И вот там охватило меня какое-то неистовство, охватило и понесло и чуть было не занесло до погибели; счастье, что наши надсмотрщики турецкие оказались людьми сонными и равнодушными, не имели того огня в крови, который вспыхнул во мне от одного взгляда этих молодых дерзких купчиков из Малатьи.
Мне почему-то пригрезилось, будто я не здесь, на Египетском базаре, среди басурманских разинь, а в чистом поле, сижу под деревом, прикрыв лицо шапкой от солнца, а рядом стоит конь мой, привязанный к этому дереву, и я и конь мой отдыхаем после долгого перехода, а вокруг тишина, только жаворонок где-то между богом и людьми вызванивает, да солнце тихо греет, да ветерок шелковый гладит тебе руки и грудь. Жаль говорить! Есть ли еще такое дерево на свете, и такая степь, и такой конь, и такое все? Как же можно было в этой неволе лютой и бессмысленной надеяться найти себя снова, воскреснуть, начать жизнь вольную и счастливую, как?.. Где ключ к спасению? Отчаяние завладело мною такое безграничное, как запутанность и бессмысленность стамбульских базаров, отчаяние и слепой гнев, который я уже не мог сдержать. Бросив кошелки, которыми увешан был, будто старец торбами, подскочил к одному из наших сторожей и сказал ему, что хочу показать всем этим правоверным одну штуку казацкую, которую они охотно посмотрели бы. "Что же это такое?" взглянул он на меня ленивым оком. "Дай свой ятаган, и я разрублю им тот крошечный орешек, когда он будет лететь из руки молодого купца". Турок засмеялся горделиво и презрительно. "Может, ты разрубил бы и муху?" - "И муху тоже, но этого никто не увидит, а орешек виден всем". Турок засмеялся еще презрительнее, он предвкушал огромную радость от посрамления и унижения гяура, ему хотелось поскорее стать свидетелем такого унижения, но собственная гордость не позволяла просто так удовлетворить желание раба, потому он подозвал к себе своего товарища и сказал ему, чтобы он дал мне свой ятаган.
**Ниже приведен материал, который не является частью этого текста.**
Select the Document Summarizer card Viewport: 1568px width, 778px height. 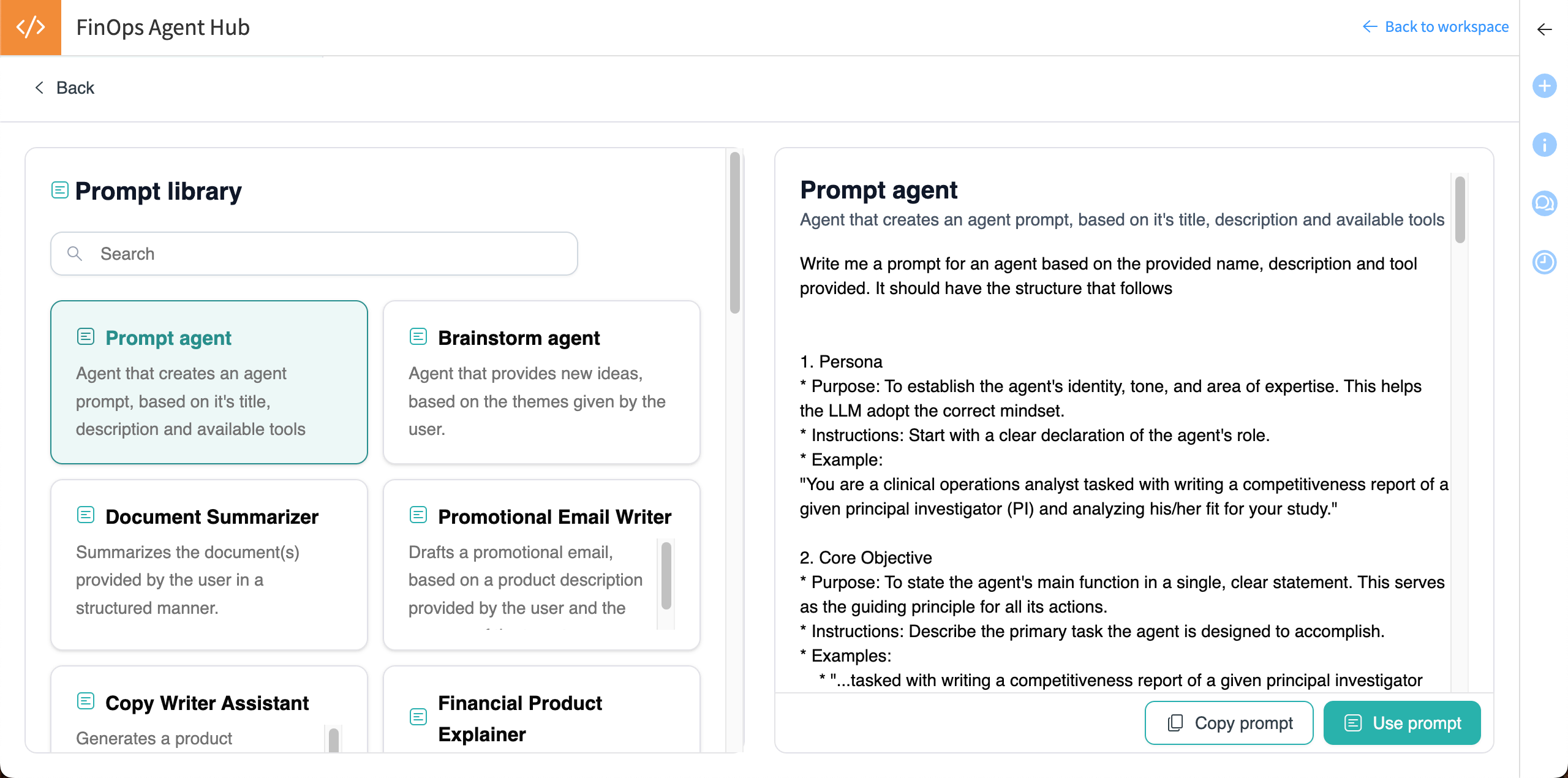pyautogui.click(x=209, y=564)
Тот заартачился, но мой турок, сверкая зубами из-под темных усов, начал говорить ему, как они посмеются над гяуром, - получив кривой и тяжелый ятаган, я легко взвесил его в руке, и, как только молодой малатьинец кинул через плечо орешек на весы, в плече моем взорвалась дикая сила, рука с ятаганом взметнулась, и тяжелая хищная сталь просвистела в мгновенной тишине, и маленький турецкий орешек упал на весы уже не в своей естественной целости, а двумя равными половинками, разрубленный какой-то словно бы и не людской, а сверхъестественной силой.